#### OBJECTIVE:
Extend the forum thread below about retrofitting high beam assist and flashing control modules, continuing after its last sentence.

#### TEXT SEGMENT:
— Begin —
ETKA lists only one type of 'upper' and 'lower' trims, well actually 2 between coupe and roadster

At a guess they made the trims for the 6 pin connector originally, then fitted HBA assist from ~2010 onwards which needed the 8 pin, but didn't redesign the trim to suit. It is fine once back together, I just pushed the slack wire back into the headlining to give more space

Nice and neat again


----------



## Wolvez (Jun 22, 2018)

MT-V6 said:


> Well I had a look yesterday and the gateway doesn't have 20 listed in the Installation List, but it is shown under Coding. Tried ticking it (out of interest, but the coding wasn't saving. I've seen this before with VCDS so I'll give it another go
> 
> Either way expecting a communications error due to the HBA canbus not being connected to anything yet


Gateway is not a problem because it's flashable unlike central electric. I activated needle sweep and lap timer by flashing the cluster 8J0920930F using 8J0920930A flash file. I just got really curious if it will work and I can't find any info online about .sgo flash file. It's also possible to add more bytes on coding using ODIS but I haven't tried it yet.
— End —
#### COLLECTED MATERIAL:
— Begin —
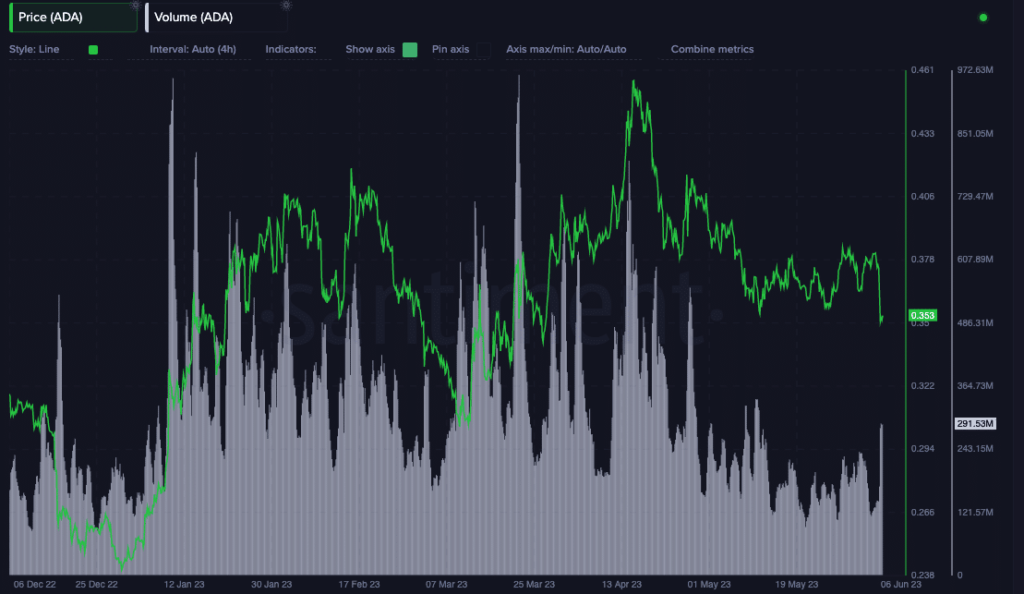Select the Price (ADA) metric tab
The height and width of the screenshot is (594, 1024).
pyautogui.click(x=70, y=17)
— End —
#### EXPECTED OUTPUT:
Weird my gateway has adaptive cruise control address 0013


----------



## IPG3.6 (Sep 5, 2015)

Looks right at home MT! Love it.


----------



## Llewkcalb (Jul 15, 2019)

MTV6

As noted above I bought the wrong mirror. Well I butchered it and added the PCB, camera and wiring to my existing mirror.

Trouble now is the housings, with aid of a Dremel it sits over the mirror but doesn't fit (held on with tape right now) did you note if your camera module attached to the mirror or the housing?

On the plus side it functions okay.
-code gateway, code camera to light type then add HBA to central electronics.

Steve


----------



## MT-V6 (Jan 11, 2015)

I'm not sure but I believe it is all within the mirror. It's hard to see what is in the bracket part but I don't think there was much in there aside from the sensor. How big is the module?

Do you photos of it opened up?

I came across this thread a while ago but maybe it will help https://www.r8talk.com/threads/high-beam-assist.161764/



> The other thing I learned is the HBA controller is not integrated into the camera, but on the PCB in the mirror housing, so my initial plan of swapping the whole housing and contents was a no go, hence having to split open the housing and swap over the mirror glass only.


What CAN gateway do you have out of interest?


----------



## 237tonybates (Jan 26, 2013)

The camera is connected to the module pcb with ffc cable . The pcb is mounted on the back of the glass not the black cover but easily removed . I bought a frameless hba mirror but had a chip on the edge so bought another auto dim mirror and swapped the glass over

Sent from my SM-G973F using Tapatalk


----------



## Llewkcalb (Jul 15, 2019)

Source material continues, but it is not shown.